__What is required__:
The range to repeat runs from the line with "Image resolution: width=500" to the last line below, both ends included; give it exactly and without pictures.

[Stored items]
########

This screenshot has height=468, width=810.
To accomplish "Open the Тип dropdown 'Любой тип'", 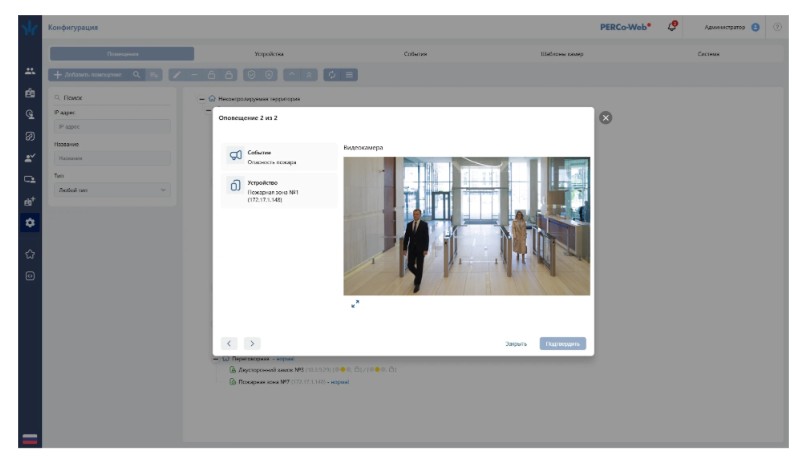I will point(111,189).
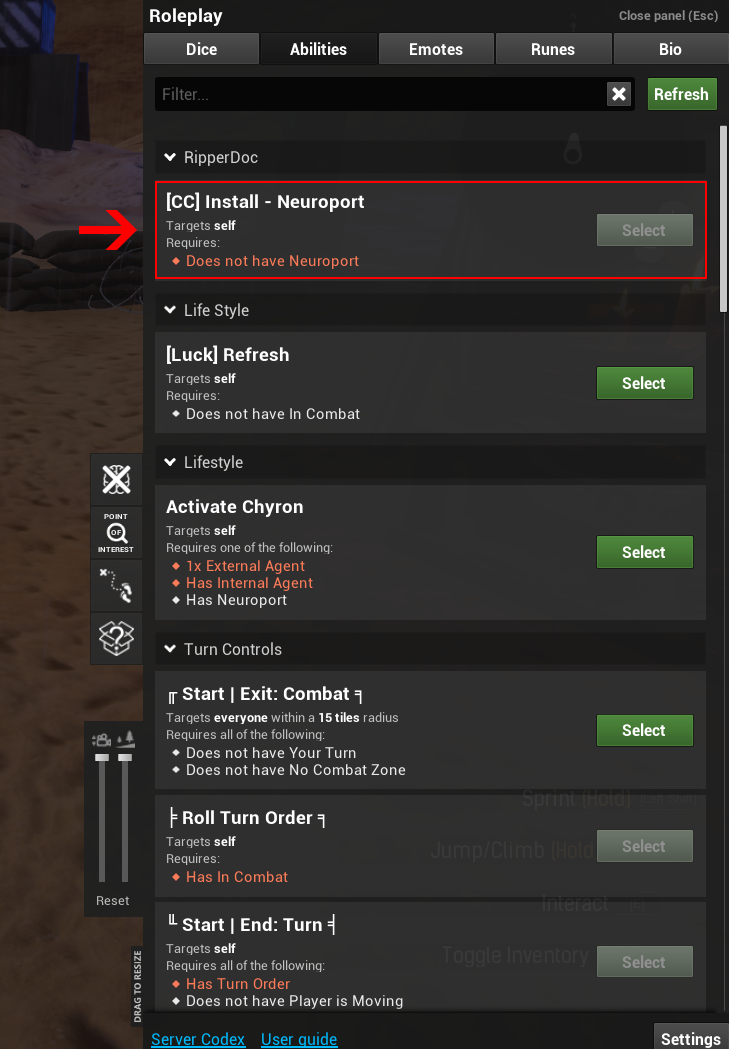The image size is (729, 1049).
Task: Click the crossed-out brain icon
Action: [116, 479]
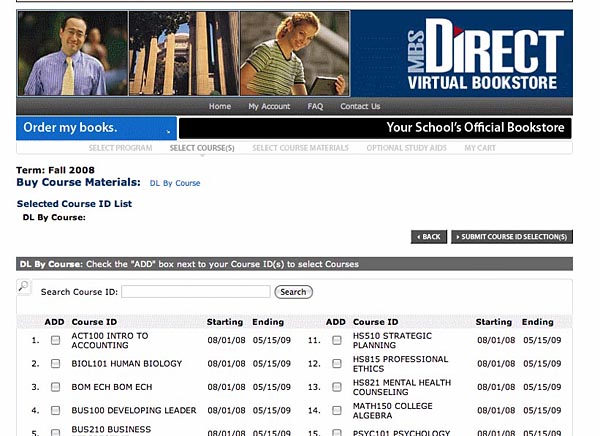The height and width of the screenshot is (436, 600).
Task: Click the businessman photo in banner
Action: coord(72,54)
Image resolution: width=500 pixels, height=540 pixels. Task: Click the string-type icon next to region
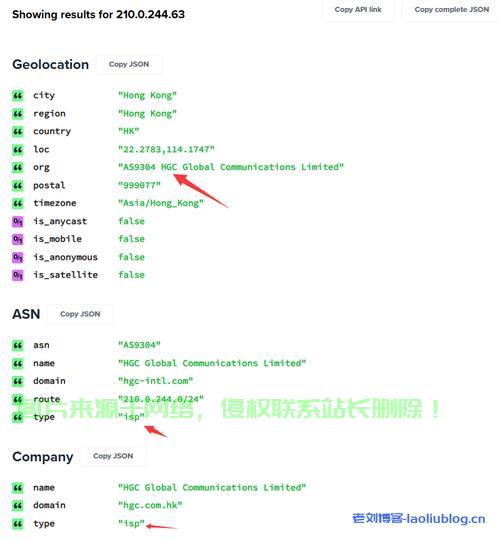(18, 114)
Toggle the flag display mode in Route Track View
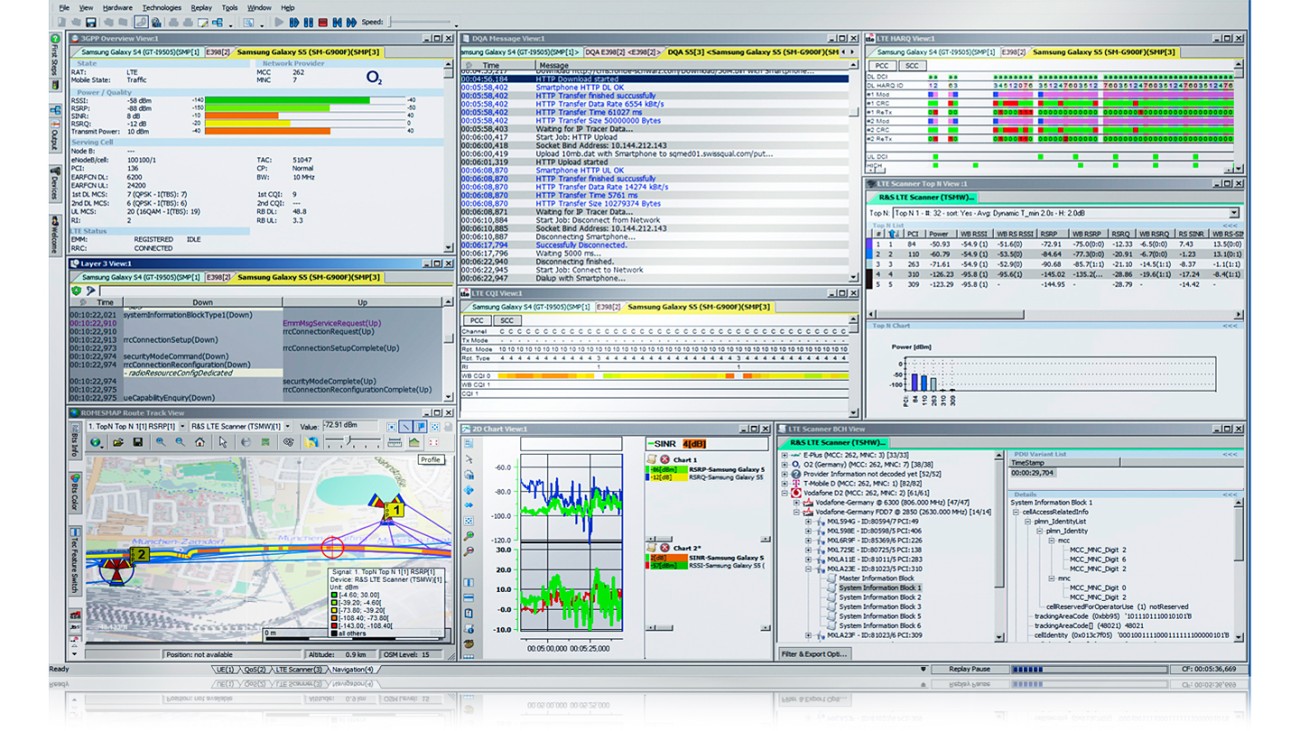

########

__Response to this task__:
Image resolution: width=500 pixels, height=540 pixels. Task: Click the string-type icon next to region
(18, 114)
Toggle the flag display mode in Route Track View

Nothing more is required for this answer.